To the Editor:
Dr. Vernasius T. Tandia’s commentary (Jan. 7, 2012) regarding stereotypes harbored by South Koreans toward North Korean refugees among them, and the way that these stereotypes harm hope for reunification enlists the reader in the call for an idealizing and accommodating vision about North Korea that doesn’t seem at all realistic about what such idealization could invite. The bias in Dr. Tandia’s work is clear in his hope for peaceful reunification under South Korean government. North Korea has for a very long time regarded South Korea as an alien imposition.
North Koreans may seem sheltered but they are not naive. They saw how American policy led to the South Korean debacle at Kwangju during the student unrest. They know that American policy and warmakers coddled Manuel Noreiga and Saddam Hussein for years before turning on them when it seemed convenient and treated them with no mercy while selling a vapid story with soundbites. They know all about the murders of Allende and the Kennedys.
Idealizing North Korea as a text is not just a taboo in America, it would also be quickly identified as an attempt to foster the illusion that we are romantically satisfied with them as political shepherds of the Korean people, their legacy and their dignity. If we did that, they would have the right to slap us in our face because they would recognize immediately that it was only a lie masked as an outstretched glove, hiding hatred, because American bigotry towards North Korea runs deep into our own demagoguery and our own denials. …
If there is a legitimate idealism, and I believe you realize there may be, that can adequately replace the unsound, humiliating, unfair, indecent doggerel about an Axis of Evil it would be the civil and humane recognition that the Government of North Korea formed in tragedy, when faced with a horrendous Japanese occupation and then with a supremacist, Christian, klan-like, demented Cold Warrior game of divide whose leader General McArthur got fired when he deliberately stirred up trouble with China and countermanded Harry Truman, a foreshadow of resentment for civilian command that continues to linger and haunt our leadership, making them afraid of their own shadows.
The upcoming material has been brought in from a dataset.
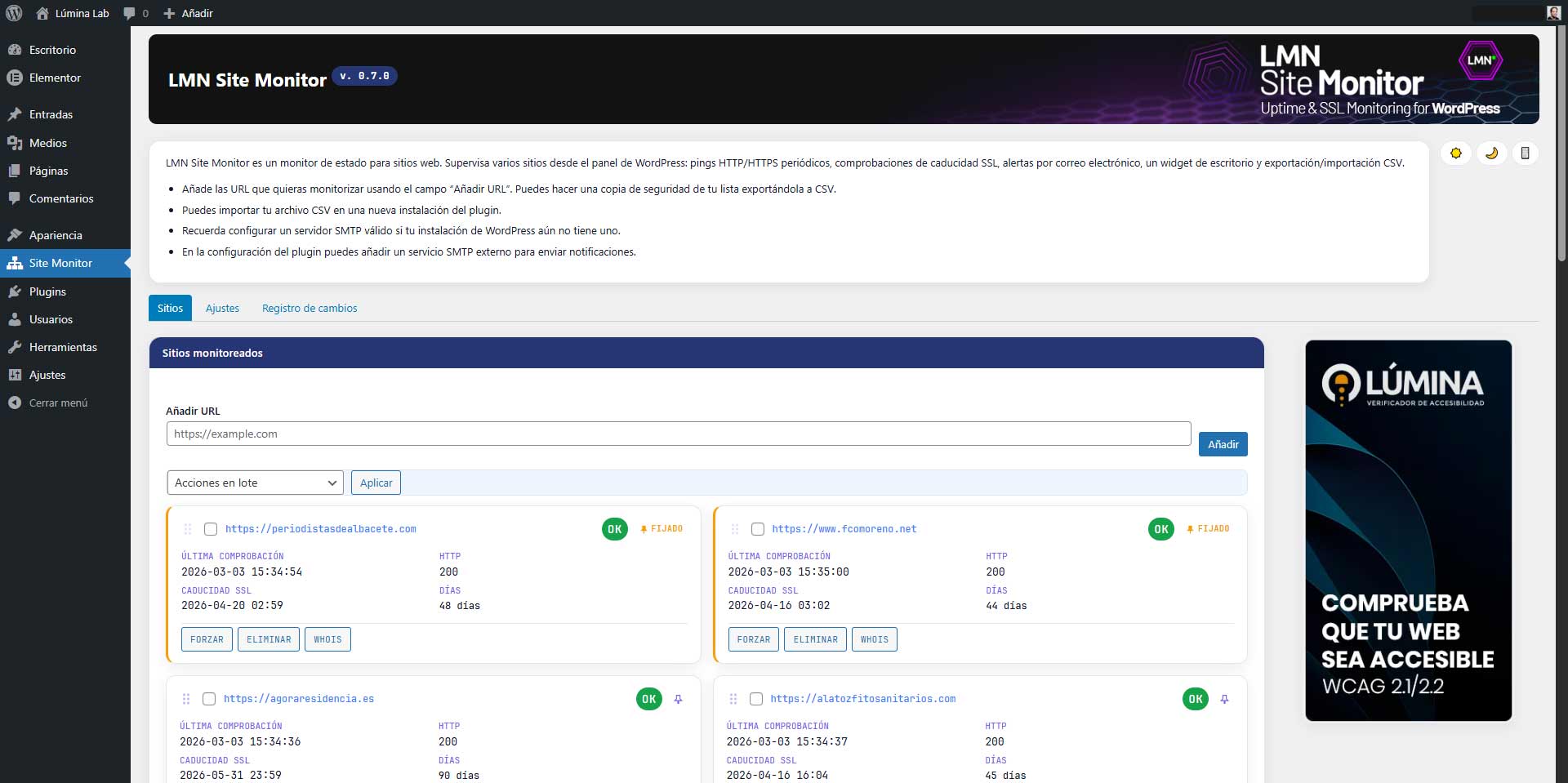Switch to the Ajustes tab
Screen dimensions: 1568x783
coord(222,308)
North Korea became what they are while believing it the grace of a separate reality.
The answer to the problem of re-unification comes from neither government, and that is why it is so precarious, stormy and dangerous there. The hope comes from the heart of Korea: from the poets, the magistrates, the storekeepers, the self-defining young, the mothers, and their precious children. It comes from a true and ancient character, a people, a place, an entity, a dignity, a future called Korea by all who know and love them, not from a wall of sound and fury signifying nothing.